**Supplied material:**

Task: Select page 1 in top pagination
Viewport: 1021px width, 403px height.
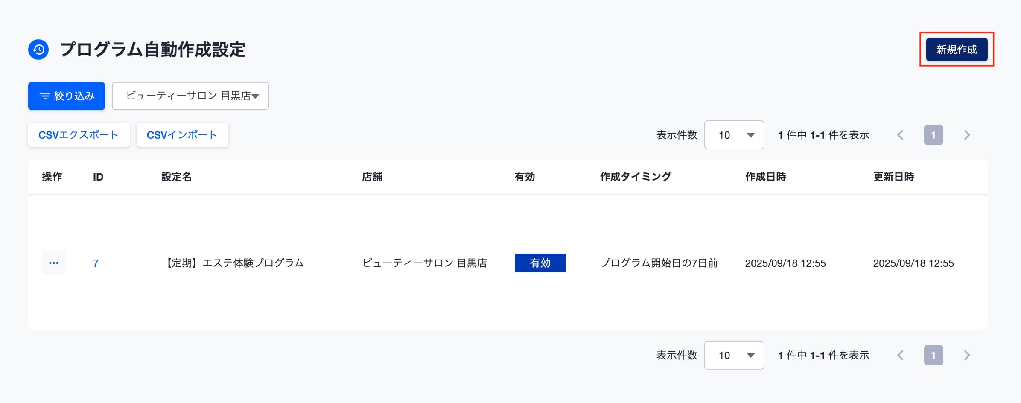Action: (x=933, y=135)
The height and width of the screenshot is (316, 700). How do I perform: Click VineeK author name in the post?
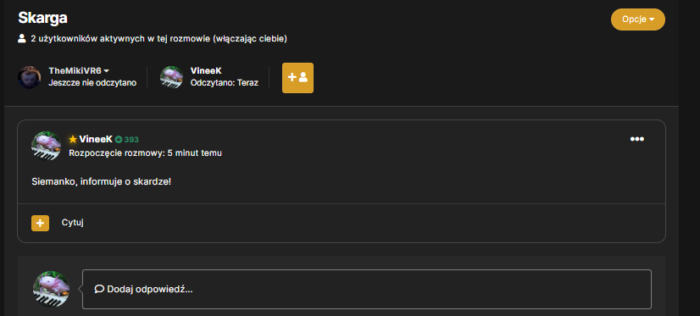[x=96, y=139]
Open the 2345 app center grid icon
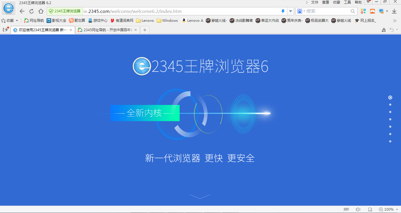The width and height of the screenshot is (401, 213). coord(363,11)
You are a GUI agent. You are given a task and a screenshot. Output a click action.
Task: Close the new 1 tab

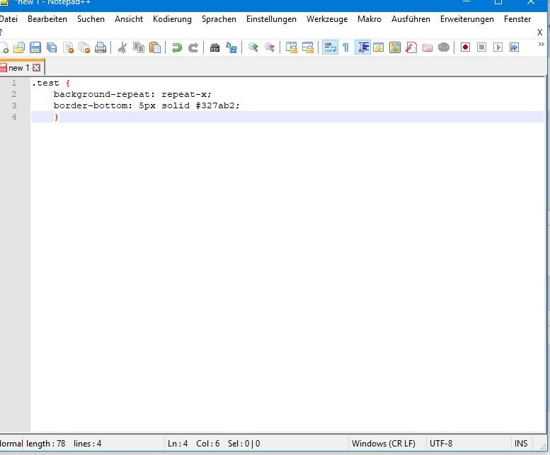click(x=37, y=68)
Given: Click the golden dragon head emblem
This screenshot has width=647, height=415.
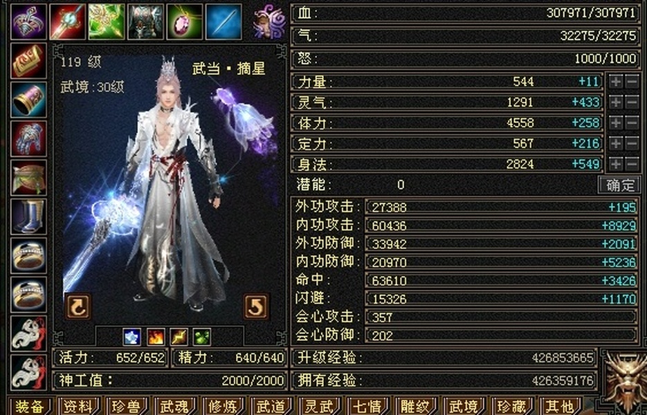Looking at the screenshot, I should tap(625, 380).
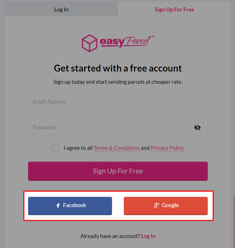This screenshot has height=248, width=235.
Task: Sign up using the Google button
Action: pos(166,205)
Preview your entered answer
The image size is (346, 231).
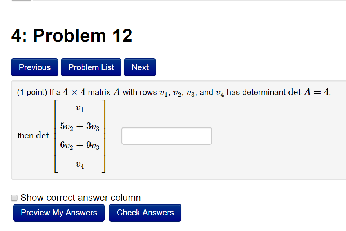(59, 213)
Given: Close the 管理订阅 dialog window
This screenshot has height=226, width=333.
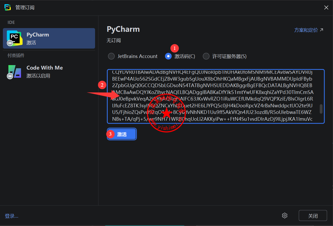Looking at the screenshot, I should pos(326,8).
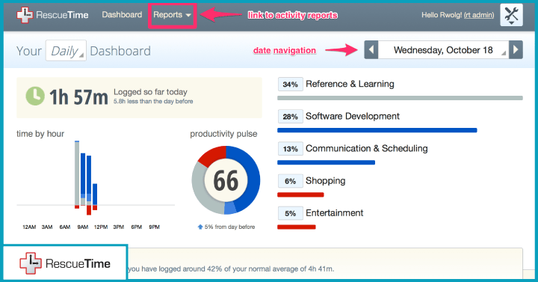Click the Shopping red progress bar
This screenshot has height=282, width=538.
300,194
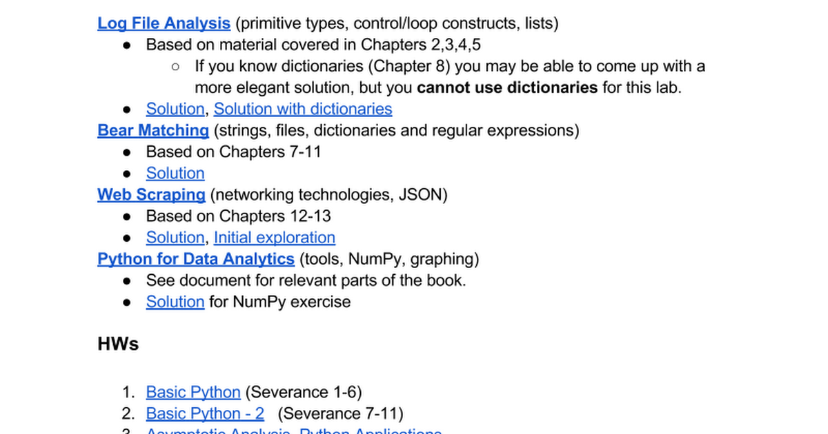Open the Log File Analysis link
Viewport: 828px width, 434px height.
click(164, 23)
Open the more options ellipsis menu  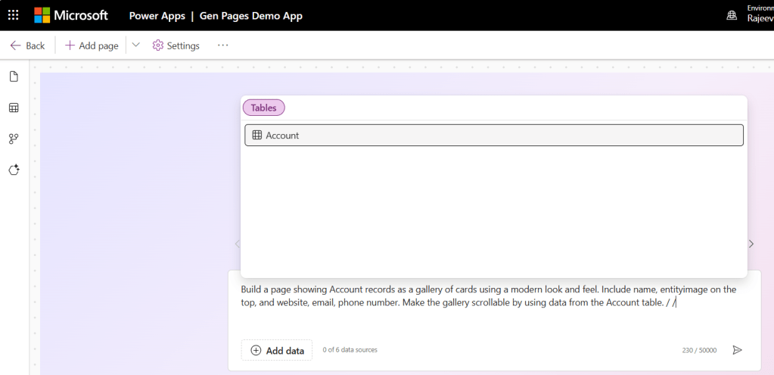click(x=222, y=45)
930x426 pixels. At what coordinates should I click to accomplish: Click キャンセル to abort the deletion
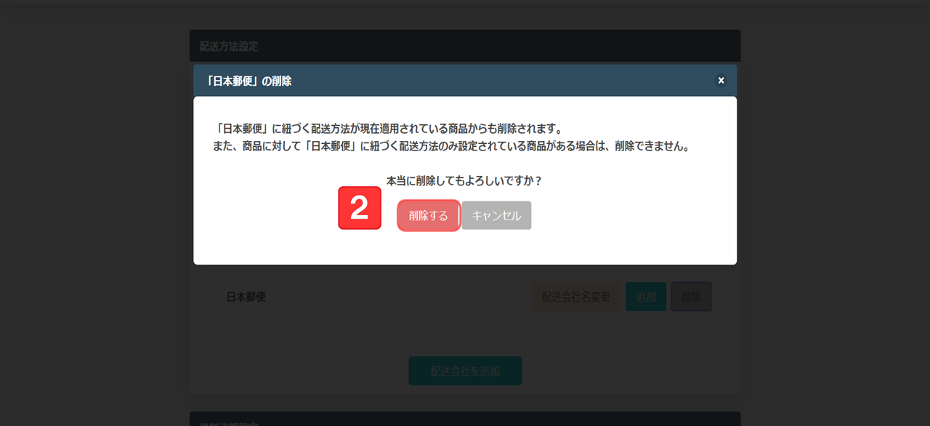click(497, 216)
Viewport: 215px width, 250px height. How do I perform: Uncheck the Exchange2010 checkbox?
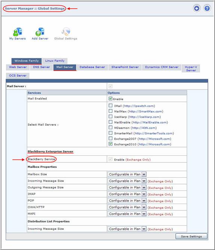(x=110, y=144)
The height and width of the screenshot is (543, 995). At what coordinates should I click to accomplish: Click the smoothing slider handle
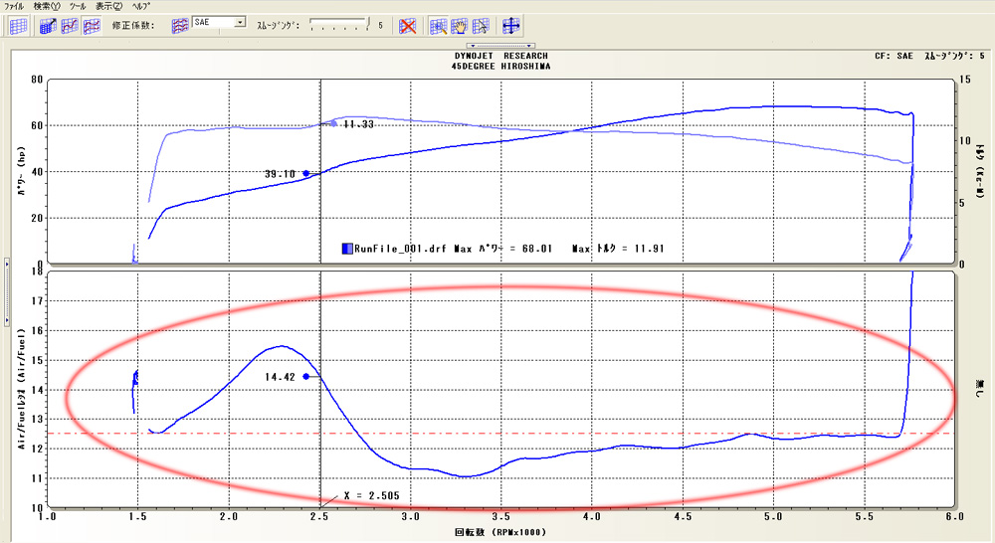point(368,23)
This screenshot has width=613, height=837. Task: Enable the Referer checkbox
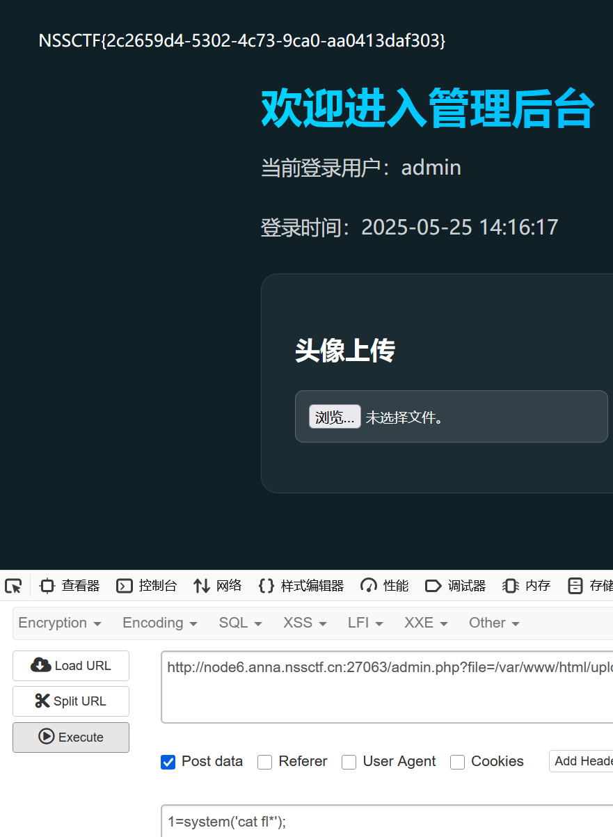click(x=265, y=762)
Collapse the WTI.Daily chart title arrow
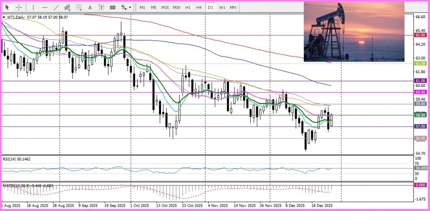The height and width of the screenshot is (211, 430). coord(4,17)
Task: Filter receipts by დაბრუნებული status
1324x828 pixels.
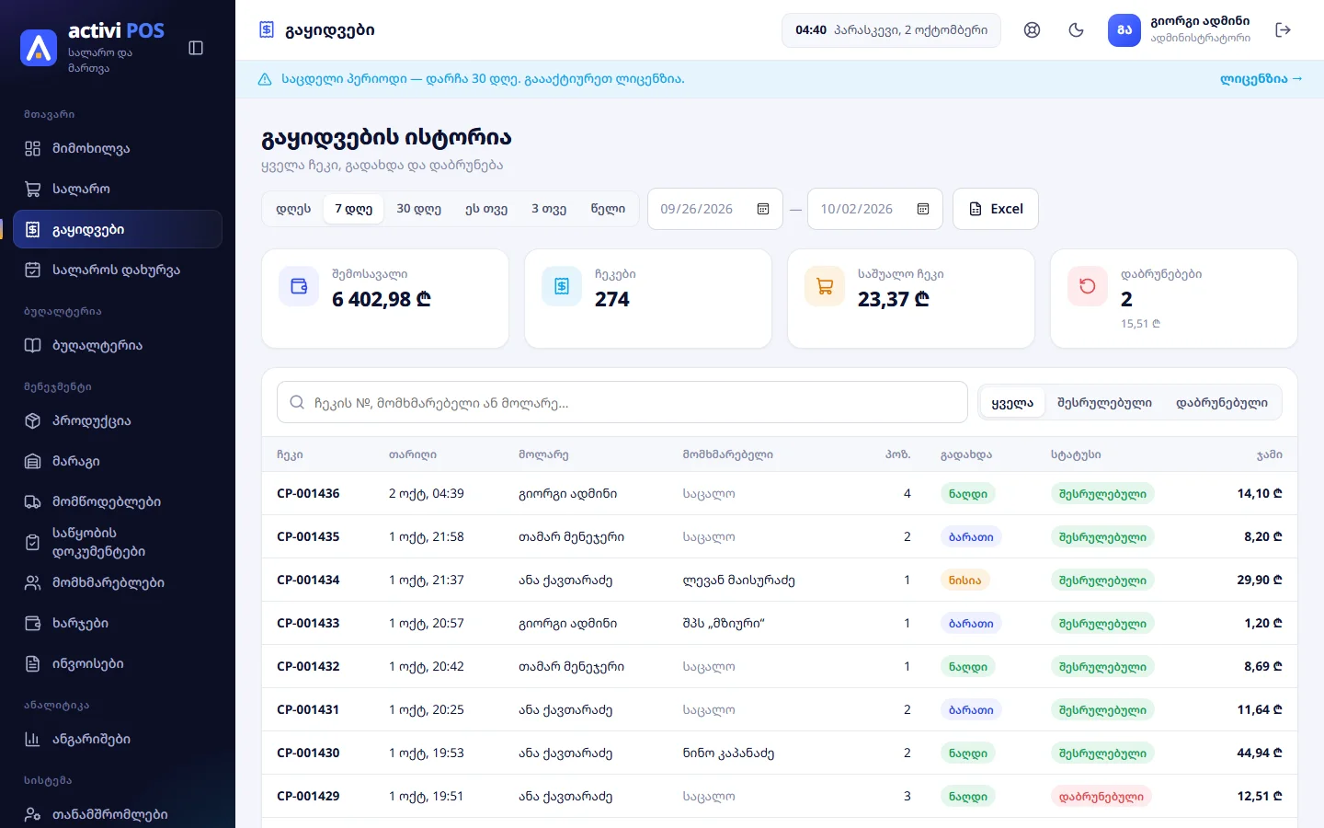Action: (x=1221, y=403)
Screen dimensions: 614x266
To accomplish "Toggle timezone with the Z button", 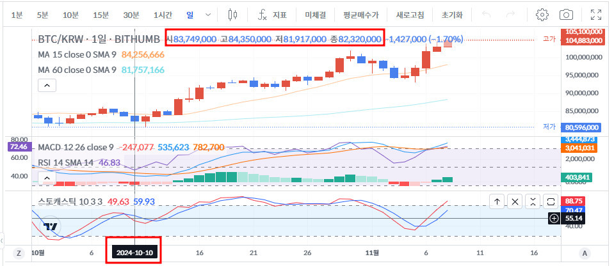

**What you need to do:**
Using the listing above, copy exactly the lines from the one that contains "This screenshot has width=613, height=837." through its last line, both included, but not the pictures.

**Response to this exercise:**
This screenshot has width=613, height=837. Task: Enable the Referer checkbox
click(x=265, y=762)
Collapse the WTI.Daily chart title arrow
The height and width of the screenshot is (211, 430). coord(4,17)
Task: Filter receipts by დაბრუნებული status
1324x828 pixels.
Action: (x=1221, y=403)
Screen dimensions: 614x266
To accomplish "Toggle timezone with the Z button", 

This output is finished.